In many ways he already is the spiritual leader of the Conservative movement in Canada.
And Kenney is so obsessed with defeating the federal Liberals that during the Alberta election campaign he attacked Trudeau as much as he did his actual adversary, NDP Leader Rachel Notley.
This is a guy straddling two worlds: with one foot in Alberta and the other on the prime minister’s throat.
You could certainly argue Kenney’s socially conservative background would prove an impediment in a federal campaign, as Scheer discovered about his own history. But Kenney is more politically nimble than Scheer and Kenney managed to overcome that handicap in the Alberta election despite being aggressively targeted by the NDP.
Taken together it almost seemed Kenney was destined to return to federal politics.
Then came his “fair deal” speech in Red Deer last Saturday.
“Albertans have a right to be fed up,” declared Kenney. “I get it. I’m as fed up as anybody else is in this province.”
Kenney is fed up with delays in getting a new energy pipeline to the West Coast. He is fed up with “hostile and discriminatory policies that are being aimed at our province.” He is fed up with “the divisions that welled up in Canada during the Trudeau government’s first term.” He is fed up with anyone not supporting Alberta’s oilsands.
Most of all he is just fed up with Trudeau, who managed to irritate Kenney by surviving with a minority government in October’s election.
Kenney’s solution: he wants Alberta to have a “fair deal.”
That includes possibly withdrawing from the Canada Pension Plan, having Alberta collect its own income taxes and replacing the RCMP with an Alberta provincial police force.
He has appointed a panel of “eminent Albertans” — including former Reform Party leader Preston Manning — to see if the ideas are feasible. If they are, Kenney would put them to a vote by Albertans.
Alberta has been down this bumpy road before.
In 2001, a band of disgruntled Alberta Conservatives (including Stephen Harper, before he became a politician) was so upset after the federal Liberals won yet another election that the unhappy group wrote what came to be called the “firewall letter.”
They wanted Alberta to distance itself from Ottawa by collecting its own income taxes, forming its own provincial police force and creating an Alberta pension plan.
The idea was to make Alberta something of a western version of Quebec but this would be a province seemingly acting out of spite, not a province trying to protect a unique linguistic and cultural identity.
Ralph Klein, premier at the time, didn’t support the letter but, to quell grumblers within his own party, he did create a panel to look into the suggestions. The panel concluded that many, particularly collecting income tax and creating a provincial pension plan, would be cumbersome, expensive and unnecessary.
Here we are again, but this time the main grumbler is Alberta’s premier.
“We’ve had it with Ottawa’s indifference to this adversity,” said Kenney, referring to Alberta’s economic downturn. “Albertans have been working for Ottawa for too long, it’s time for Ottawa to start working for us.”
This is Kenney as Captain Alberta.
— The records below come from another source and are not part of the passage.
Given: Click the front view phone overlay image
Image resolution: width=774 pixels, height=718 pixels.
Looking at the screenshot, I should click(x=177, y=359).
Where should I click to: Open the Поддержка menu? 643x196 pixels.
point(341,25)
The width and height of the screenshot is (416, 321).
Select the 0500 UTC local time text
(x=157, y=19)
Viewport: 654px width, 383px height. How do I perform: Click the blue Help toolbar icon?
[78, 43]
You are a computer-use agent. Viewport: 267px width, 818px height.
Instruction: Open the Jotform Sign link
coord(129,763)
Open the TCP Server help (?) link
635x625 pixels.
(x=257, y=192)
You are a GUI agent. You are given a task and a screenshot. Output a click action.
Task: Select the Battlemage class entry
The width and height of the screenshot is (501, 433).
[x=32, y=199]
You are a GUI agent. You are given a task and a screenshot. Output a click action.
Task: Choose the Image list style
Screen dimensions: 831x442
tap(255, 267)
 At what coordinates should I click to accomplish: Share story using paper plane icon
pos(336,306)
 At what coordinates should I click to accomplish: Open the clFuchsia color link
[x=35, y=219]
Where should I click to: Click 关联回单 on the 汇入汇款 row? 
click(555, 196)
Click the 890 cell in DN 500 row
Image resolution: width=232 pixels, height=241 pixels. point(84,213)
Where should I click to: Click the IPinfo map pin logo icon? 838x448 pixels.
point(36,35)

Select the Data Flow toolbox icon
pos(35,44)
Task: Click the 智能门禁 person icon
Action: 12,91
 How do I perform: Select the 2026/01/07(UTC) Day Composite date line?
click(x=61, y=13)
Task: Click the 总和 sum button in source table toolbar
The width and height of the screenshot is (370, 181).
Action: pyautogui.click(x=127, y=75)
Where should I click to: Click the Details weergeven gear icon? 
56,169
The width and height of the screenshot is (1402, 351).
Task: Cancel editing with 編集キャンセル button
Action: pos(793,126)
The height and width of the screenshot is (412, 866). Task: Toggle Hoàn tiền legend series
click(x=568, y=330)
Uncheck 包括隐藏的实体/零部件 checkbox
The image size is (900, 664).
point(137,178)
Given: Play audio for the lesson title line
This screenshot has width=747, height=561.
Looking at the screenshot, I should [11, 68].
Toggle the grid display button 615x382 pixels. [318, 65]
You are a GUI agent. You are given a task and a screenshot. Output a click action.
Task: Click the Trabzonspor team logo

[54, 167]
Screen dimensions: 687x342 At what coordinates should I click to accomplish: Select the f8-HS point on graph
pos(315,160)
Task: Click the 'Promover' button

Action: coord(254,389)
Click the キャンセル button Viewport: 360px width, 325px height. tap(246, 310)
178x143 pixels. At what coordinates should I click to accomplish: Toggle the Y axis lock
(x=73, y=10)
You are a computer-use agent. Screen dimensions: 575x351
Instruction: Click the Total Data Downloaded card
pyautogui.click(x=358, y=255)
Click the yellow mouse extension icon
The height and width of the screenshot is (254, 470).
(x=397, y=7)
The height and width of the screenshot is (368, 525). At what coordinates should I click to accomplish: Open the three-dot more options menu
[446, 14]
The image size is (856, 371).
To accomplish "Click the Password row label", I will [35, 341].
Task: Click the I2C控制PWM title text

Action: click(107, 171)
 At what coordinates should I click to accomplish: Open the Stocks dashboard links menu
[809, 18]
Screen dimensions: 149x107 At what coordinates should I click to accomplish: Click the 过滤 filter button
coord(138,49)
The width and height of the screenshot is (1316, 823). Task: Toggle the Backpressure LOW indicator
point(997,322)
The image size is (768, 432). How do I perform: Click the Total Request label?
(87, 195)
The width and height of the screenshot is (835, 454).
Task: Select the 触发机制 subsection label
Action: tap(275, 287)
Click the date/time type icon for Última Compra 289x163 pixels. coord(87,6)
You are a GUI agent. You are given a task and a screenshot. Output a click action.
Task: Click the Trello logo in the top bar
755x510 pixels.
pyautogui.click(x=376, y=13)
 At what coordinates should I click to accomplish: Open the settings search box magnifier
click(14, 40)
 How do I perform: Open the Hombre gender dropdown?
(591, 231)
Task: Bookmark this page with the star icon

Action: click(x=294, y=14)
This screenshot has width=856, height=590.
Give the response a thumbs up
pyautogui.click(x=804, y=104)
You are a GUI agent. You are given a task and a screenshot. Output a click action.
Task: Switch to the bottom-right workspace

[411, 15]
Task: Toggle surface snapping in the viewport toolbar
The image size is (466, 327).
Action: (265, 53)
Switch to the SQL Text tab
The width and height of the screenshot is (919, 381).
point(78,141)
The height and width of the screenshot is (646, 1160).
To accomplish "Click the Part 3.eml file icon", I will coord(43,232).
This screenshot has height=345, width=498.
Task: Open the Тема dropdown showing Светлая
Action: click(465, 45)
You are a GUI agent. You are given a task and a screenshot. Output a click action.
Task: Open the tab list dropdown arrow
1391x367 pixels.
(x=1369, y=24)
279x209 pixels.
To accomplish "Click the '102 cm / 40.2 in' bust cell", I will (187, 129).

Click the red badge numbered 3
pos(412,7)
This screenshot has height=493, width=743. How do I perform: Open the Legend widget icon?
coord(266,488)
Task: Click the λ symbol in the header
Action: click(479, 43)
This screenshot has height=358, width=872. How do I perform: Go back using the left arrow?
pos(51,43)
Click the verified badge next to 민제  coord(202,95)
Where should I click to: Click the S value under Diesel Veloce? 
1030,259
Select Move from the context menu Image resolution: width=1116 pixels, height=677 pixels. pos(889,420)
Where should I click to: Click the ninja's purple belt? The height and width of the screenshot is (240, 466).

He has wrapped himself in the provincial flag and it’s difficult to imagine how he can ever untangle himself to run one day as Captain Canada.
In Canadian history, no provincial premier has ever won a federal election to become prime minister. Premiers are seen as too parochial, too regional, too insular.
Viewed from anywhere but Alberta — and probably Saskatchewan — Kenney’s speech is arguably all three.
Stephen Harper, of course, did manage to become prime minister despite co-authoring the firewall letter. But he wasn’t premier when he wrote it.
Besides, Kenney didn’t pen a mere firewall letter; he delivered a fire-breathing speech.
In so doing, he ignited the passions of many Albertans. However, any ambitions he might have had to run federally have been reduced to ashes.